The results of the present study indicate that the mixture of natural oils was capable of reversing the nasal inflammatory response to ozone exposure in healthy human subjects in a manner that persisted for up to 18 hours. In human airway epithelial cells in culture, short duration (15 min) treatment with the mixture resulted in activation of Nrf2 and increases in the expression of several representative antioxidant genes with both rapid response and late activation profiles. The effectiveness of the short treatment duration was surprising, given the significantly longer period identified in our preliminary studies (12 hr) and utilized by others  (24 hr) to elicit robust activation of Nrf2-dependent enzyme systems using the water-soluble Nrf2 activator, sulforaphane. It may be that the oil-based preparation allows for rapid integration of the active component(s) into the cell membrane which then acts as a repository for sustained release into the cell. It will be of interest to determine if the presence of a lipid-based carrier plays a role in increasing the duration of antioxidant pathway activation. Consistent with the observed up-regulation of Nrf2-activated antioxidant genes in cultured airway epithelial cells, treatment of test subjects with the oil mixture by nasal spray induced detectable increases in nasal mucosal HO-1 gene expression. Although the easiest of the genes to assess in vivo due to its rapid- and high-responding profile, the increased expression of this gene in vivo provides support for the notion that the mechanism of action identified for the oil in the cell culture studies is associated with the protection observed in the nasal ozone intervention study.
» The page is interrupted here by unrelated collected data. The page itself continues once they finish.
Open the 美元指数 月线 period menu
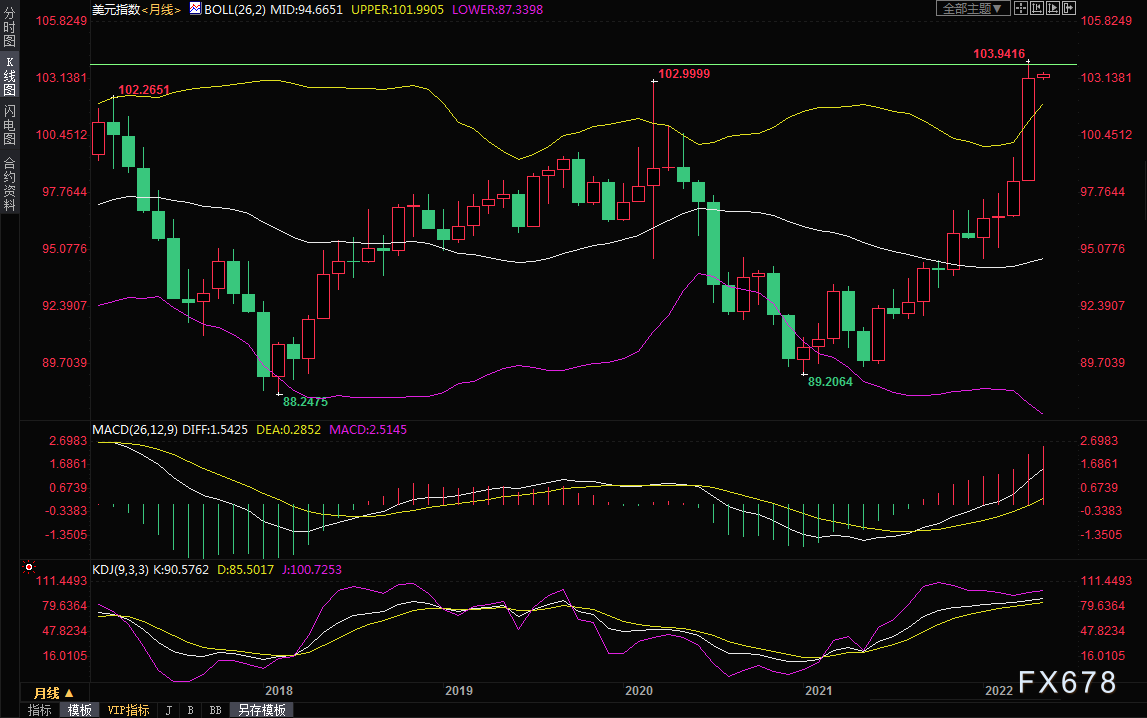This screenshot has width=1147, height=718. click(x=160, y=10)
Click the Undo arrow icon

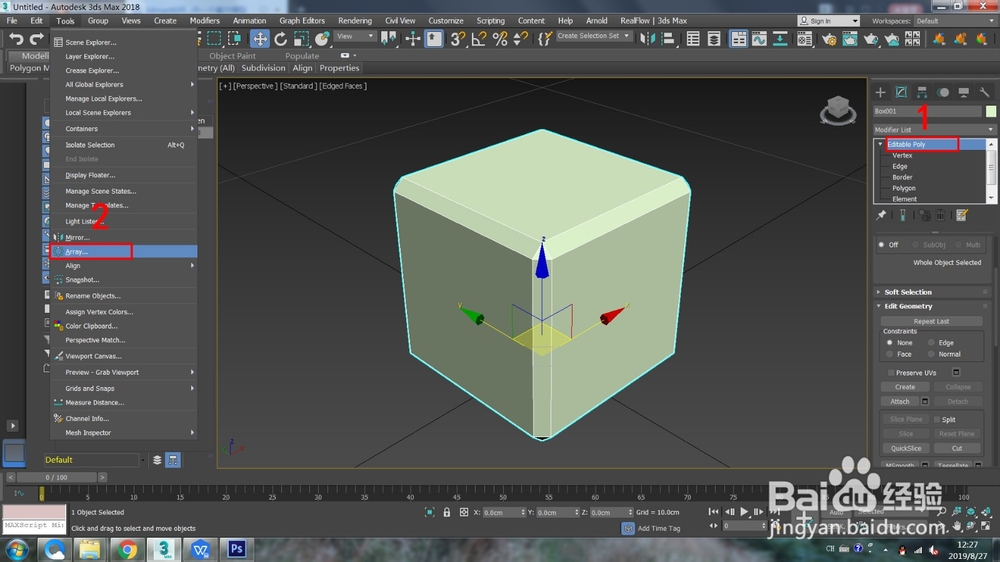(17, 39)
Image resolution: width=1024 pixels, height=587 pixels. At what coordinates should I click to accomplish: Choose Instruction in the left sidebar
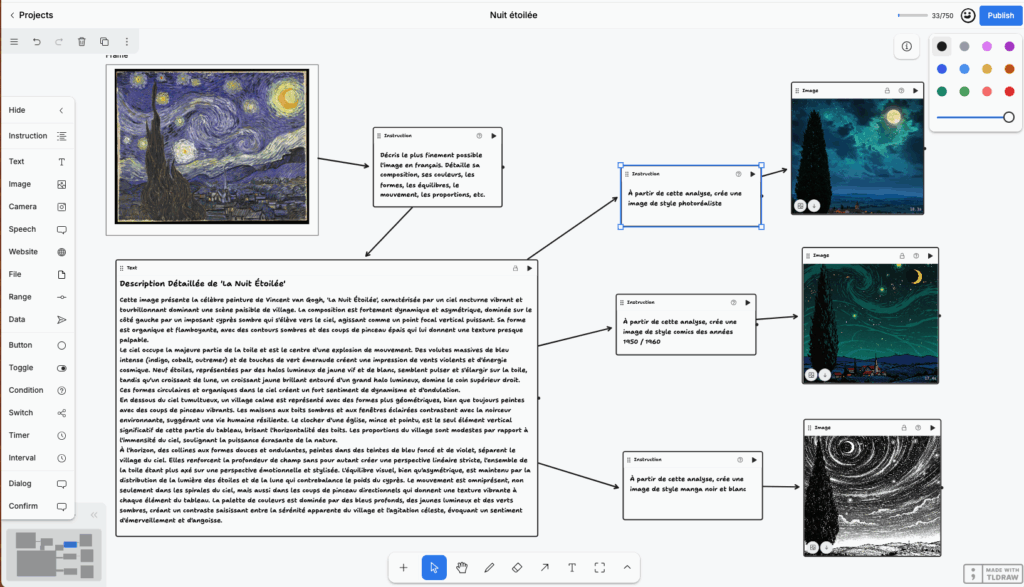pyautogui.click(x=35, y=136)
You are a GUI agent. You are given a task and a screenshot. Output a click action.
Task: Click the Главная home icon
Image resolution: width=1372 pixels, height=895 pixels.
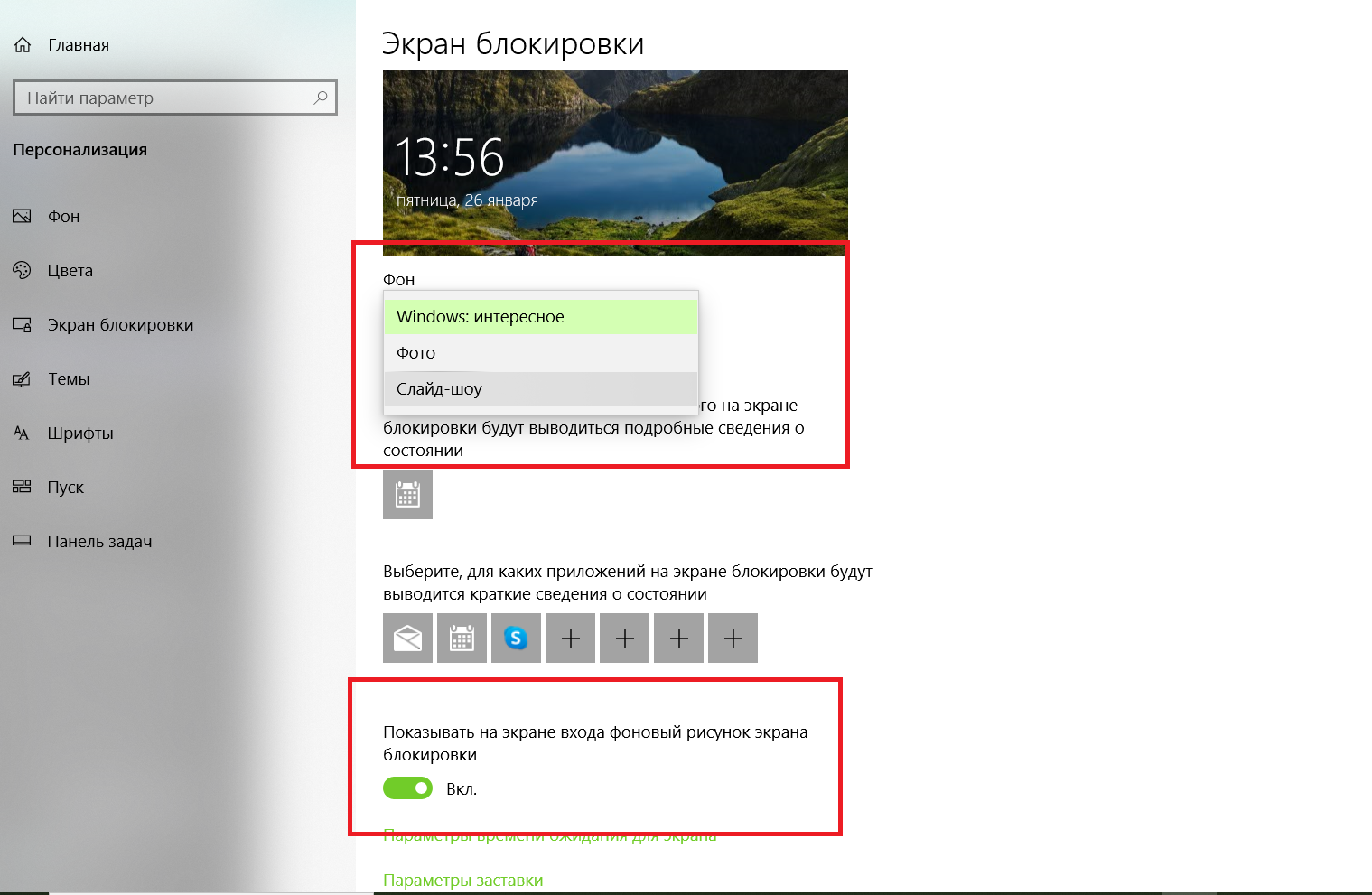[x=23, y=45]
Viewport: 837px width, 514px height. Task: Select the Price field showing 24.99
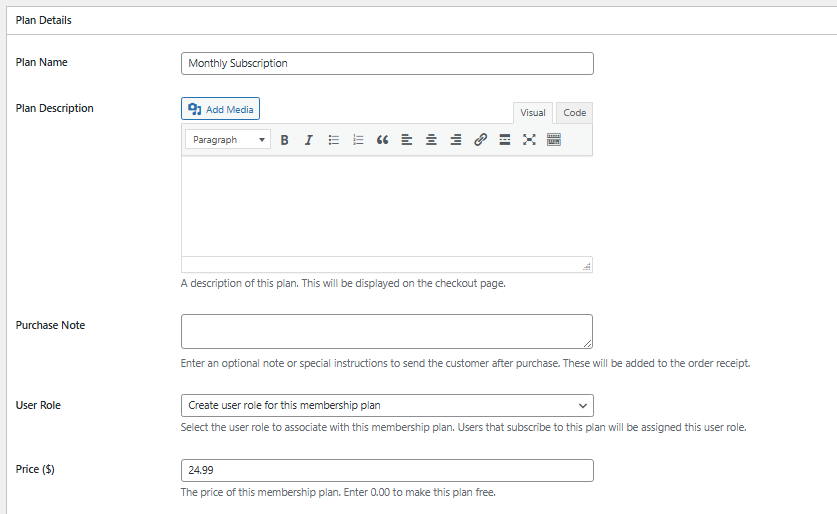click(387, 470)
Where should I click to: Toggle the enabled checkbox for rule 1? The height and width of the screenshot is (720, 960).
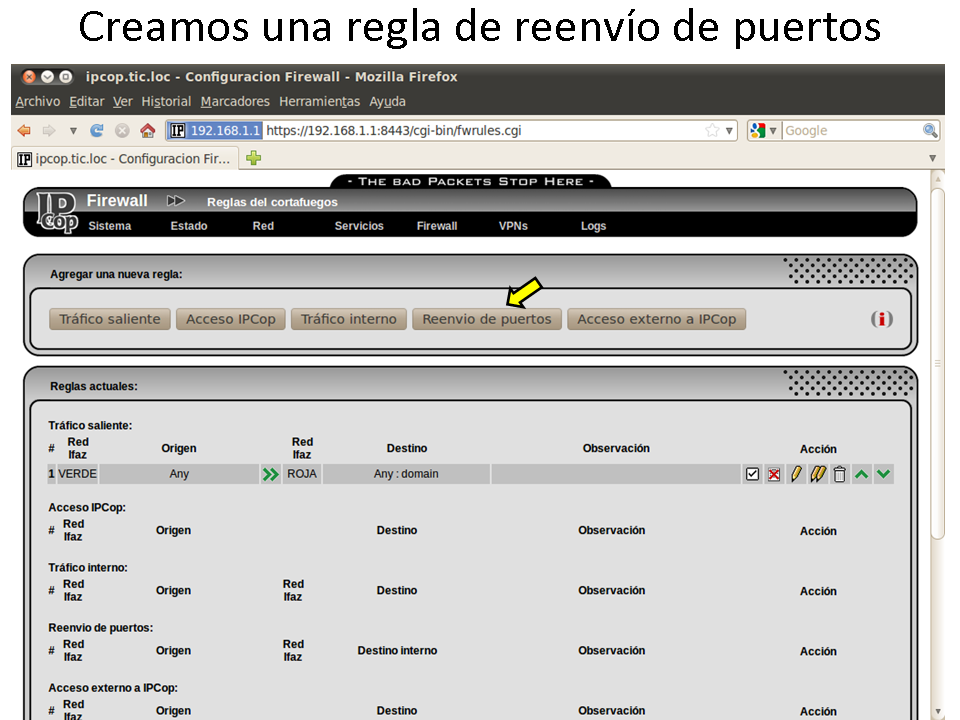point(752,474)
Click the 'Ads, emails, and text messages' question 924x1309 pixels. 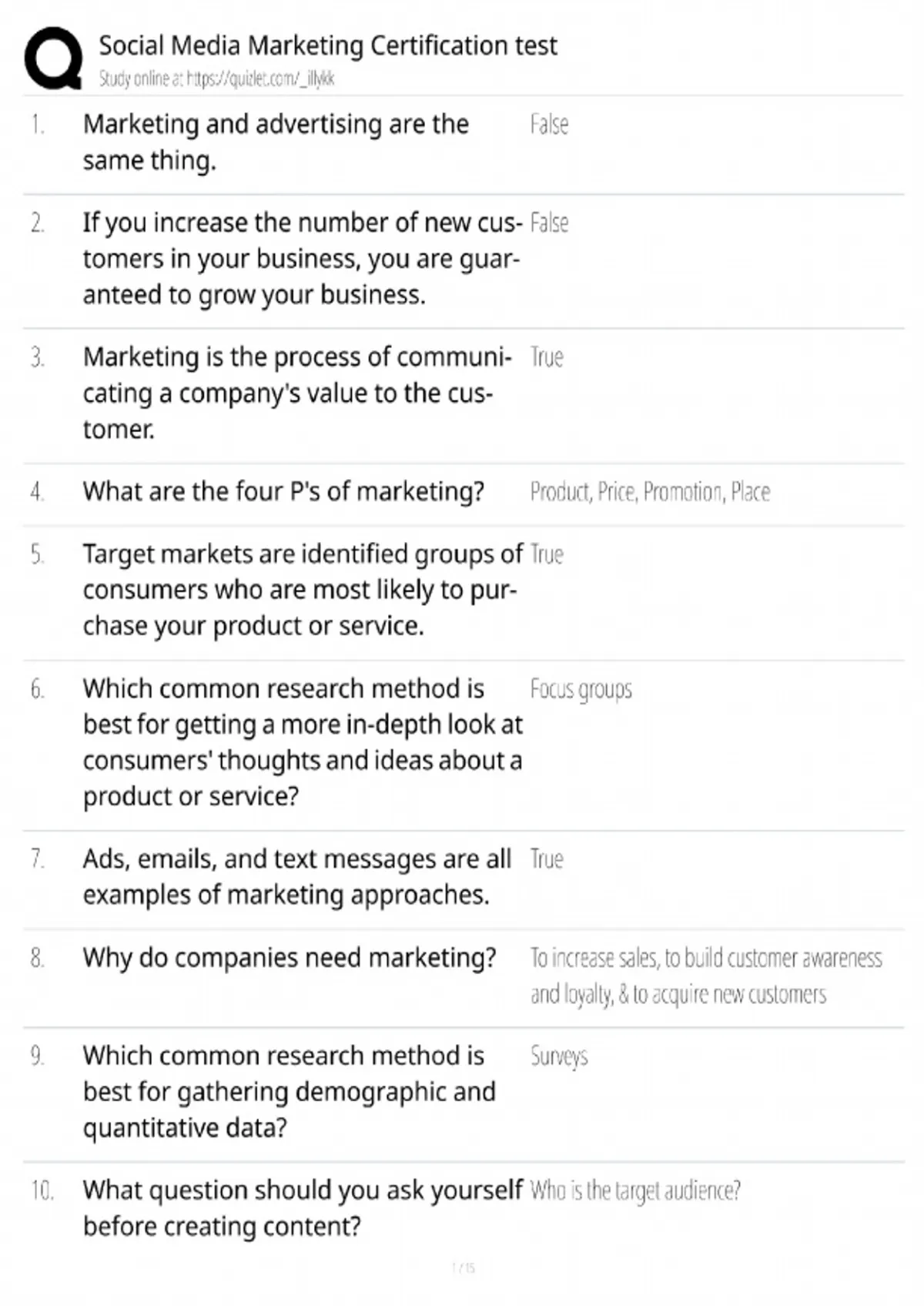point(296,876)
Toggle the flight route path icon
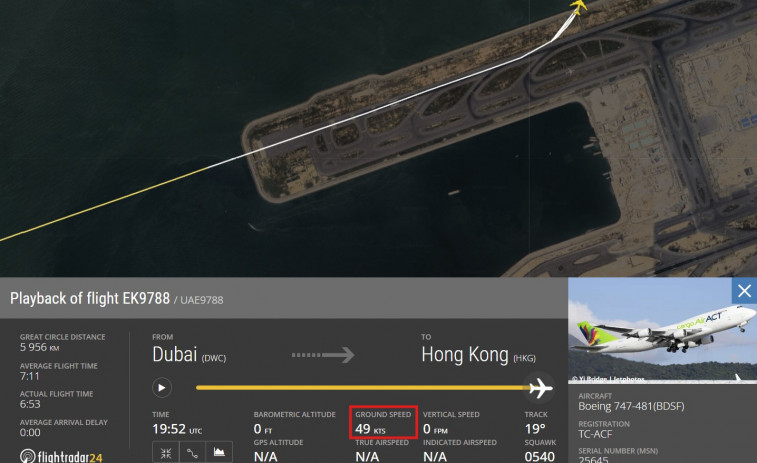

Although seemingly unrelated in terms of their sources and the nature of their interactions with the respiratory system, many environmental challenges share the development of cellular oxidative stress as a common pathway for cell activation, inflammation and, in some cases, cytotoxicity. Such challenges include virus and bacterial infection [10, 63], allergen challenge , and exposure to common gaseous and particulate air pollutants [65, 66], tobacco smoke , and bacterial endotoxin . It is important to note that many of these diverse exposures occur in combination and may synergize to produce greatly amplified responses within epithelial cells of the respiratory tract. For example, in a study of human bronchial epithelial cells in culture, it was observed that the consequences of oxidant stress induced by the oxidant pollutants ozone or nitrogen dioxide in combination with rhinovirus infection resulted in release of the proinflammatory mediator, IL-8, at levels as much as 2.5-fold greater than those predicted by the individual exposures . Thus, targeting oxidant-driven pathways leading to inflammatory responses in the upper respiratory tract may offer a means to provide cytoprotection against a range of environmental challenges to those tissues. Such antioxidant strategies may be especially beneficial in individuals who have reduced or absent phase II enzyme activity, as may result from certain genetic polymorphisms. Furthermore, the unique mechanisms of action afforded by natural oil-derived preparations may offer opportunities to broaden therapeutic approaches for those individuals who are poorly responsive to current treatments.